Records for locating the described items

(begin)

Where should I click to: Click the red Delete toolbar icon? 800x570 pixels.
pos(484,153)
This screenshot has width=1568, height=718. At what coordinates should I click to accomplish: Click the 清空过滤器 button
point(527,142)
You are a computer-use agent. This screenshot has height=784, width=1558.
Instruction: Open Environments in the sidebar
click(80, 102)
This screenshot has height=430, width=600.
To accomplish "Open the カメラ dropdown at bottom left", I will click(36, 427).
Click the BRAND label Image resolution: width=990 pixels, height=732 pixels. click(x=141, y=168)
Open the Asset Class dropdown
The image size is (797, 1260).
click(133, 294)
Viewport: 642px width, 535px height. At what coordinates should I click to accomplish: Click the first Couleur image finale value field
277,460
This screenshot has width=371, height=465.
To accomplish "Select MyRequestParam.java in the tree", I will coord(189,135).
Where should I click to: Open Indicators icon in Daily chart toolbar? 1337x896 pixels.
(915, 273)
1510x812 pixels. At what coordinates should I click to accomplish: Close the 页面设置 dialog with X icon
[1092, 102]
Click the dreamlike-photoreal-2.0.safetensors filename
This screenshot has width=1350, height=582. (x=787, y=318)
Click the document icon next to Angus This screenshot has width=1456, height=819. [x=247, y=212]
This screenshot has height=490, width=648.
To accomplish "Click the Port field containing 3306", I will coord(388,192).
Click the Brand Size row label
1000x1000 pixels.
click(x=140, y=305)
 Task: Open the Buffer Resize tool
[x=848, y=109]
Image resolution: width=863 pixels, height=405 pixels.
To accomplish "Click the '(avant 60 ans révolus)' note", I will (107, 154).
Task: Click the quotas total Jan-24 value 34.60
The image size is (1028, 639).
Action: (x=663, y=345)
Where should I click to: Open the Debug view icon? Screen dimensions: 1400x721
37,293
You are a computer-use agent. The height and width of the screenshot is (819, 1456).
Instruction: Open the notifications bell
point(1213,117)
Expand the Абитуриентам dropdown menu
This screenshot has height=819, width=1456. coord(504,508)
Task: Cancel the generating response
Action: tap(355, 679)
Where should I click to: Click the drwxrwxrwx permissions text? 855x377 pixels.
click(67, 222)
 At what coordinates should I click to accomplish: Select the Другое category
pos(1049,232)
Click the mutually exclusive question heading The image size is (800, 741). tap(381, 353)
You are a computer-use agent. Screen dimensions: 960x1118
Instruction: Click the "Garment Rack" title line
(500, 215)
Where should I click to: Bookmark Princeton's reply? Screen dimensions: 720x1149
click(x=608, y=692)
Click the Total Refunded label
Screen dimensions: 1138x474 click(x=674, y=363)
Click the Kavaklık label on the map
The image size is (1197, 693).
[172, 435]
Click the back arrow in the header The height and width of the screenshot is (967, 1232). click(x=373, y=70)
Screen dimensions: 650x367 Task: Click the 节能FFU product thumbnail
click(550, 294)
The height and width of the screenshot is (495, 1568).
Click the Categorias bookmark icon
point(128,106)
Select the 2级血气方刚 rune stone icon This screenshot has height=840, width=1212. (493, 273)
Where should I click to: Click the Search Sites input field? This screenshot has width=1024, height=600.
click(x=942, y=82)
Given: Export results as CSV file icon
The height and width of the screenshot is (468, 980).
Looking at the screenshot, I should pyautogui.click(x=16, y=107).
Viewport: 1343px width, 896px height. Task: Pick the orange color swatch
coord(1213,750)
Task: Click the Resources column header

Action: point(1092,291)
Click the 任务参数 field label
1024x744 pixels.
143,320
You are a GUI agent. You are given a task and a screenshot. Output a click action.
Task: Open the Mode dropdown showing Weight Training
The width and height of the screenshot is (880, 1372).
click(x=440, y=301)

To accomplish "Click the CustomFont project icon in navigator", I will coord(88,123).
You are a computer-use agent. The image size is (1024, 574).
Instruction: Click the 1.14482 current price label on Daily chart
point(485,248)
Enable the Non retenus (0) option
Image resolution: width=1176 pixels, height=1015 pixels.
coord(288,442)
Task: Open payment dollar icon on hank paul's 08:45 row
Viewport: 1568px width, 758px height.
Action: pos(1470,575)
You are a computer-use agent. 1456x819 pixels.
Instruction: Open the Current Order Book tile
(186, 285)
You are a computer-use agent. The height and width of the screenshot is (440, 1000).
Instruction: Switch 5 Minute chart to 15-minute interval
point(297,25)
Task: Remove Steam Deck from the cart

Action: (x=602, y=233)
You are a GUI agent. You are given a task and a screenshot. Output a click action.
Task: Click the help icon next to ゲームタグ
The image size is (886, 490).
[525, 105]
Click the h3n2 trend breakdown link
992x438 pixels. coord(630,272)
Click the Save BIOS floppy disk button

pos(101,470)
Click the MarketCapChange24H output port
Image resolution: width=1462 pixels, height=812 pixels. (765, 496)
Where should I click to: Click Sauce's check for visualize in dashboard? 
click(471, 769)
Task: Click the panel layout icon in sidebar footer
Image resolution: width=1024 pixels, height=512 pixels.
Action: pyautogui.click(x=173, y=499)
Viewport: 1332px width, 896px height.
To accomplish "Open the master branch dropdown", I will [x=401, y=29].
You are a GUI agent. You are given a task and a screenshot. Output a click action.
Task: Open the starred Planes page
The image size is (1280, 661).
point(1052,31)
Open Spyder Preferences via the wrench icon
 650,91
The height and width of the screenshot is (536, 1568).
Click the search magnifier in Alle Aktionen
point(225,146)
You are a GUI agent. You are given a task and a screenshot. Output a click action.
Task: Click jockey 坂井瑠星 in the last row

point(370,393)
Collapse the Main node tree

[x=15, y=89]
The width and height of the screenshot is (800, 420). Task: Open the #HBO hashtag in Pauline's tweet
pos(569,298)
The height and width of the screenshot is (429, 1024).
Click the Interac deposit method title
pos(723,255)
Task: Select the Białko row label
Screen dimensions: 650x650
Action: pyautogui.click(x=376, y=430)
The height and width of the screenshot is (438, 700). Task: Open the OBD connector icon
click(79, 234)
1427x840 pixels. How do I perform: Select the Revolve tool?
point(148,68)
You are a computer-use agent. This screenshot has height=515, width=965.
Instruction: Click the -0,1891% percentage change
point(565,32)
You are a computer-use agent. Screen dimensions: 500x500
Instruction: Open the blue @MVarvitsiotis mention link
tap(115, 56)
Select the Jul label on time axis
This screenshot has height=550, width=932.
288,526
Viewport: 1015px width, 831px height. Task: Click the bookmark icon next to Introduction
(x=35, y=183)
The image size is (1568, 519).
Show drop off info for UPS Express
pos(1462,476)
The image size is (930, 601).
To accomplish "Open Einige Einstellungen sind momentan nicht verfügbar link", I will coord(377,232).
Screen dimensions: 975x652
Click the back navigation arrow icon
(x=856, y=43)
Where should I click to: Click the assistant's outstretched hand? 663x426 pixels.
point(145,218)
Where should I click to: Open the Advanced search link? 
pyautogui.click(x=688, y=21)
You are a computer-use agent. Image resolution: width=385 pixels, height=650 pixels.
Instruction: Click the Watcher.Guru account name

(end)

Lay out as a numbered list the lines from the beginning of the records through the line containing "will click(36, 427).", with both of those lines included and any blank lines left out. List only those lines.

1. Where should I click to: Click the red Delete toolbar icon? 800x570 pixels.
2. pos(484,153)
3. This screenshot has width=1568, height=718. At what coordinates should I click to accomplish: Click the 清空过滤器 button
4. point(527,142)
5. You are a computer-use agent. This screenshot has height=784, width=1558.
6. Instruction: Open Environments in the sidebar
7. click(80, 102)
8. This screenshot has height=430, width=600.
9. To accomplish "Open the カメラ dropdown at bottom left", I will click(36, 427).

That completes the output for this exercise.